* DOCUMENT PASSAGE *

•••

Sunday, September 23, 2012

Prints

There are no footprints on the wet sand for her to follow.  A wisp of hair blowing, the stratus clouds, one shiny toenail.  Her hands and feet and legs are like her mom's, her stance and posture.
     There are broken shells like star constellations scattered on that wide wet plain.  She stands on her right foot.
     The western Levi jacket embroidered by Grandma for Dad fits loosely, arms too long.
     Is she crying or smiling?  It is difficult to tell.  Her eyebrows--dark, dusky.  Short shadow more recognizable than just having finished assertiveness training--lots of pockets in the cross-stitched designs--vaguely Indian. She's headed to the Warm Springs Rez in a few days to begin summer school teaching--a catch-up English class.  She fears she doesn't know what she's doing.  The students will present her with a necklace of dentalium shells strung through the handle of a tiny basket.  The basket, empty, that will worry her, big as a womb.  She won't have children--she will be lonely, missing Jerry, at one of the secretary's houses, an AA sponsor where she house-sits, sober and almost burnt down the house boiling water in a kettle that did not whistle.  Almost regretting her whole life--but seeing seven mountain peaks, all volcanic, smelling sage and healing and using the federal government phone line for free after classes.  How it turned out to be kind of easy--how she walked by fields of alfalfa and mint that summer and almost won the hot rod in the Fourth of July raffle there, that summer in Madras, in Eastern Oregon, her single life without Jerry after seven years and all through her master's degree and mom's cancer and her sisters getting married, having kids, all their friends getting hitched except for her.  How her feet never seemed big but there they are in the picture, long like her mom's.  Carrying her a bit further, getting more ideas as she went along, more imagining, more art and beauty landscape.  Everything bare.  I am so dark in dark blue.  I wear the same color now.

•••

(Stored data entries)
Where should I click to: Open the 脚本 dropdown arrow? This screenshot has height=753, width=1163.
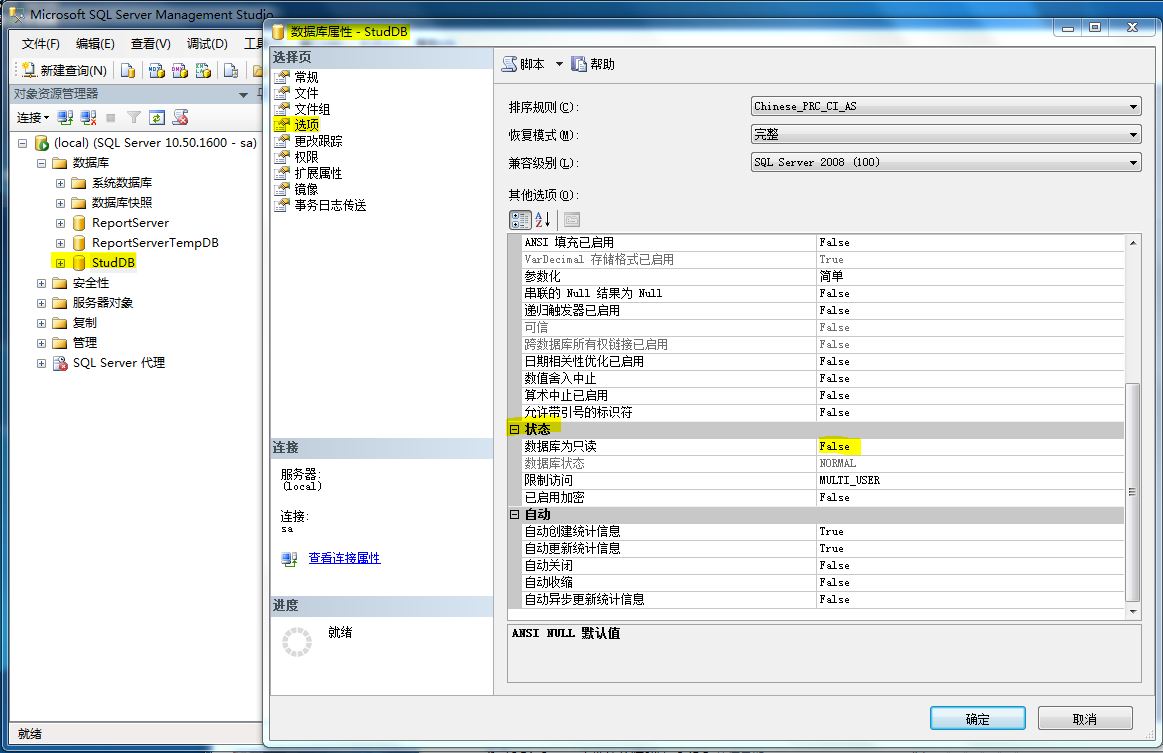558,64
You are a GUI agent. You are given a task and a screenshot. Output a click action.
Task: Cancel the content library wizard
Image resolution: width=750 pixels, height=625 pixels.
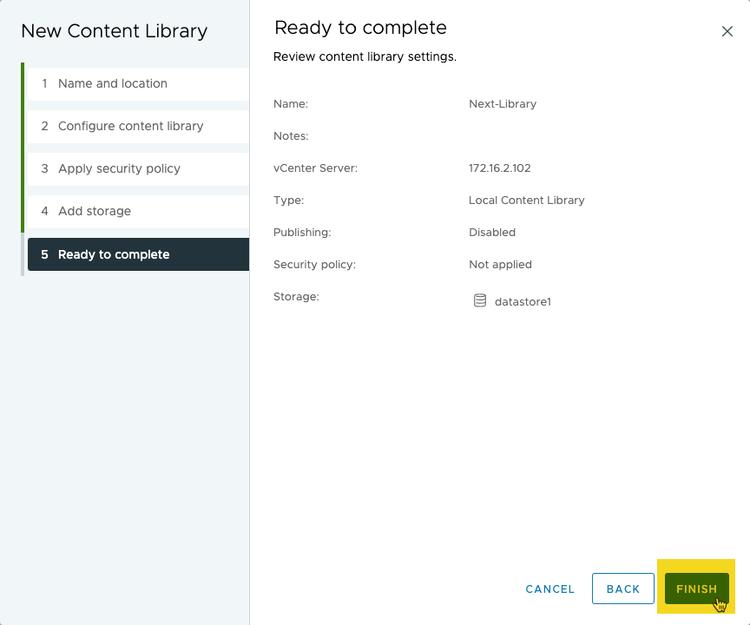[550, 589]
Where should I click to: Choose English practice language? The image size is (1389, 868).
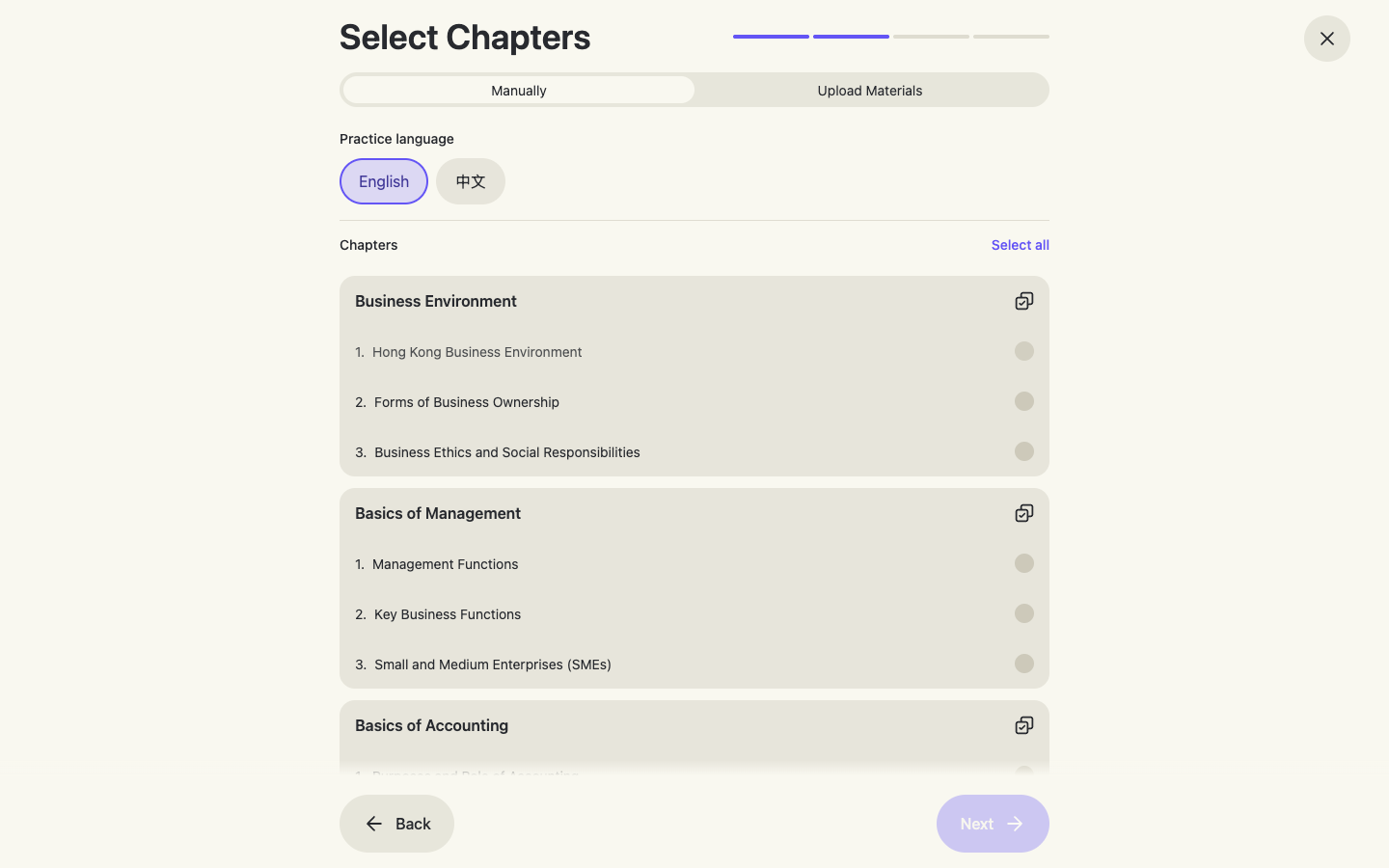[x=384, y=181]
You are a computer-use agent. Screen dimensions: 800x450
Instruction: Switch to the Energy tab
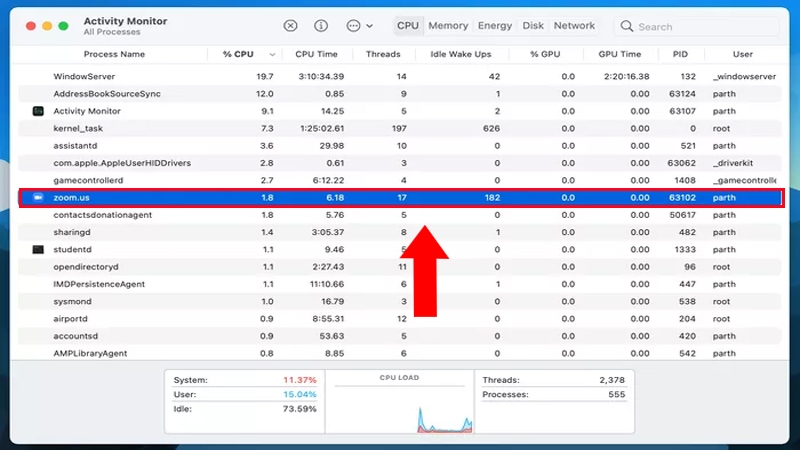pos(495,26)
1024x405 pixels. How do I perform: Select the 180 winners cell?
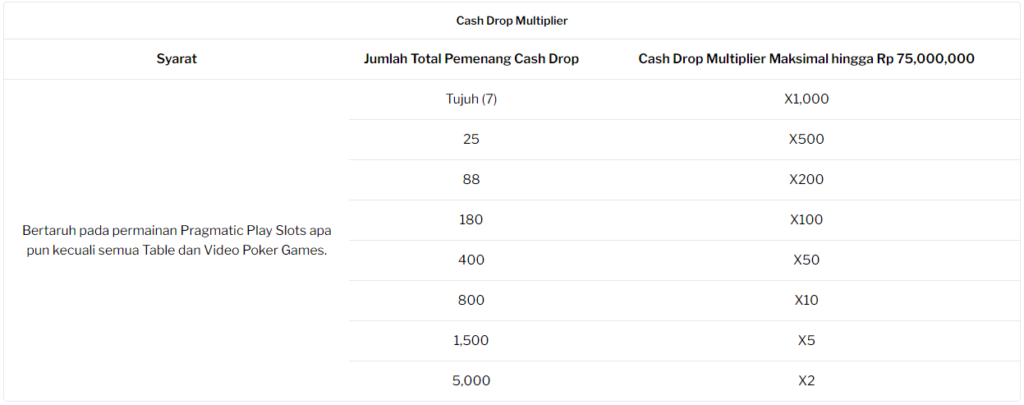click(471, 219)

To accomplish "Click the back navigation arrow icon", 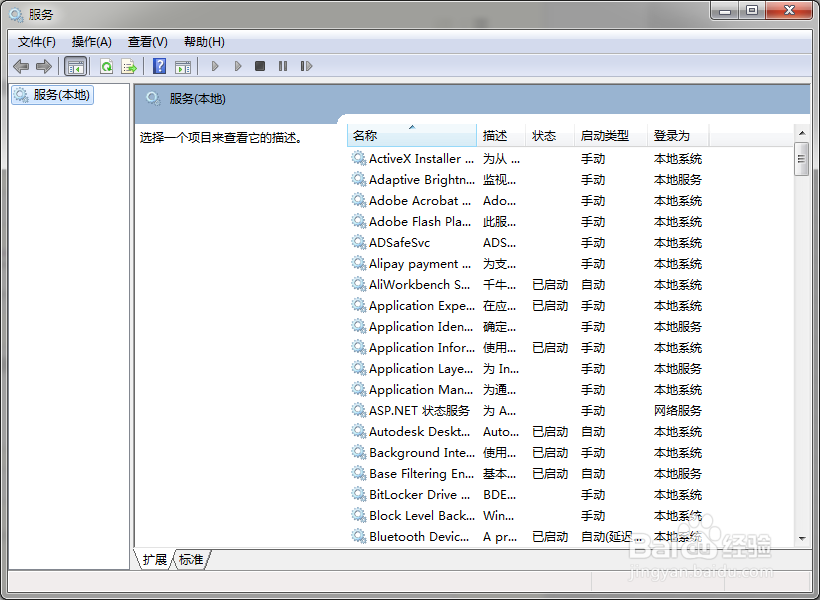I will tap(21, 66).
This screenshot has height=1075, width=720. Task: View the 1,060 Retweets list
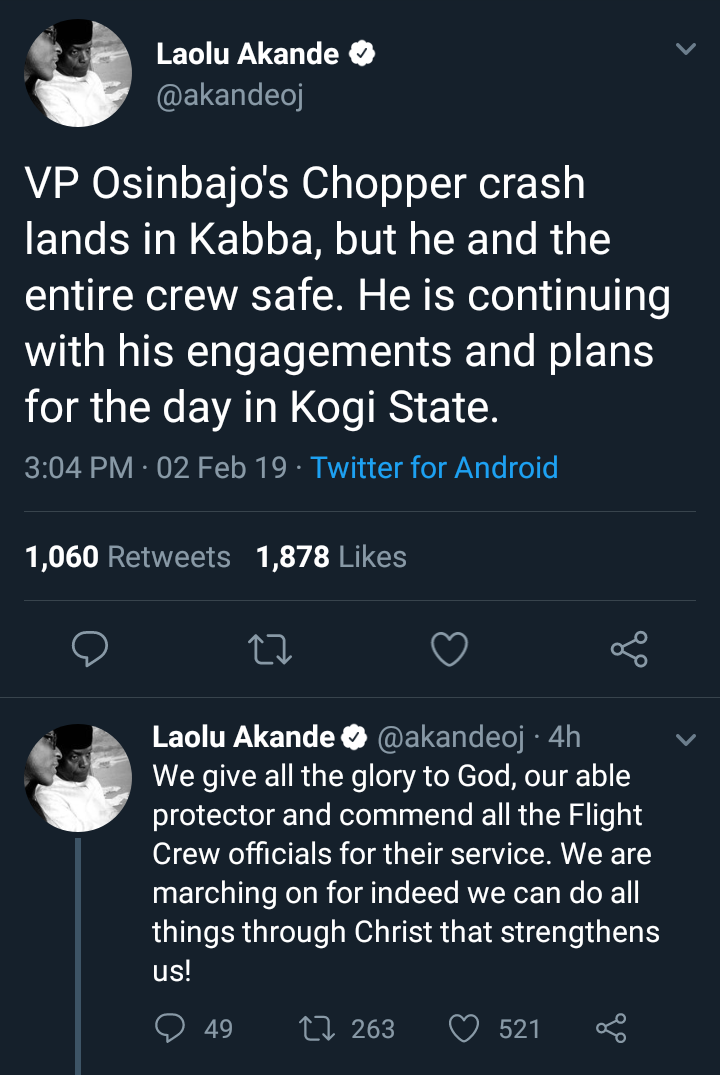127,557
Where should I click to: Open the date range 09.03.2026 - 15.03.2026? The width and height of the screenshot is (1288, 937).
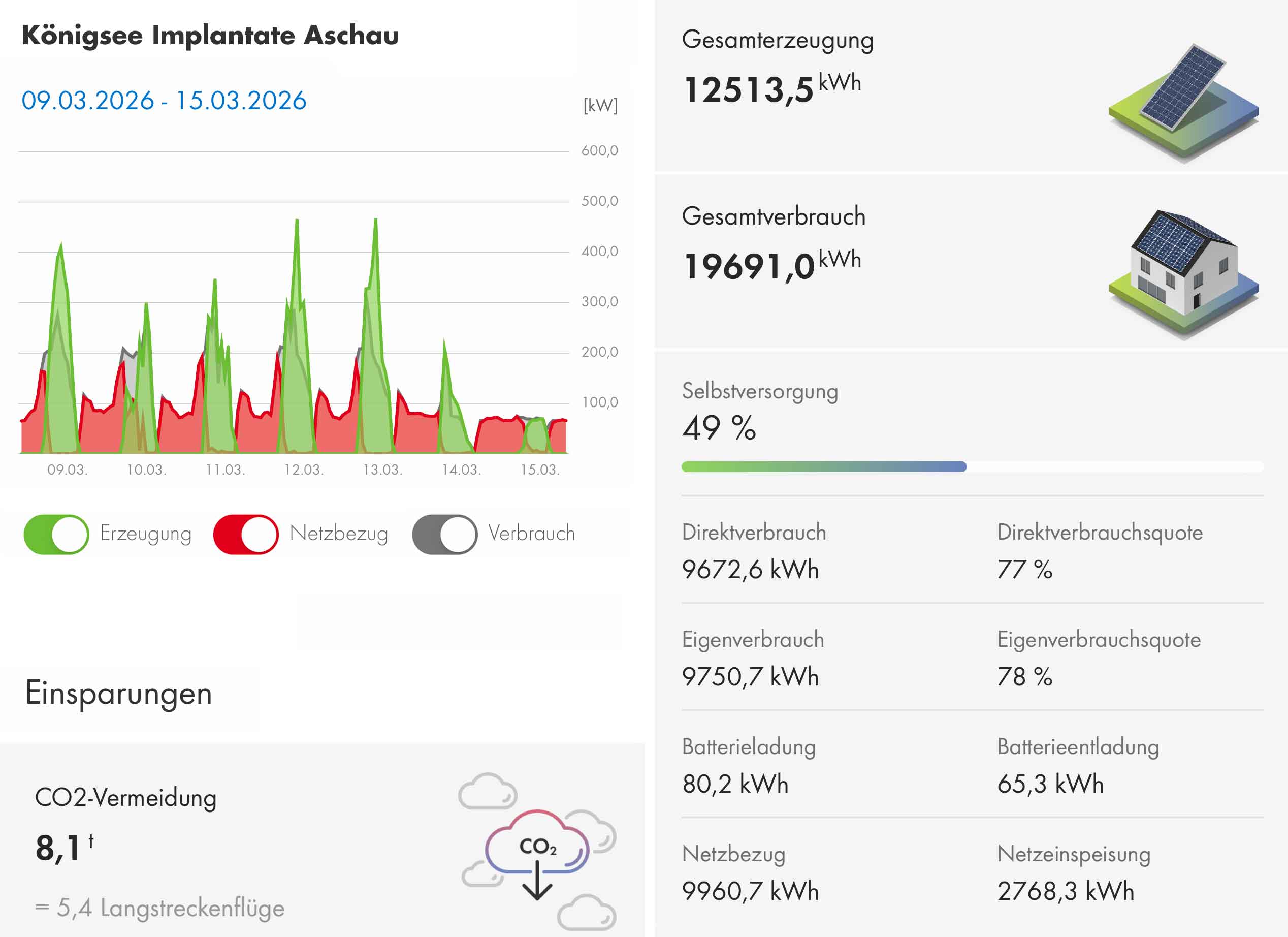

•••

* REQUIRED WORK *
From the piece titled "Prints," copy everything from "Sunday, September 23, 2012" down to "arms too long." word for word.

* YOUR RESPONSE *
Sunday, September 23, 2012

Prints

There are no footprints on the wet sand for her to follow.  A wisp of hair blowing, the stratus clouds, one shiny toenail.  Her hands and feet and legs are like her mom's, her stance and posture.
     There are broken shells like star constellations scattered on that wide wet plain.  She stands on her right foot.
     The western Levi jacket embroidered by Grandma for Dad fits loosely, arms too long.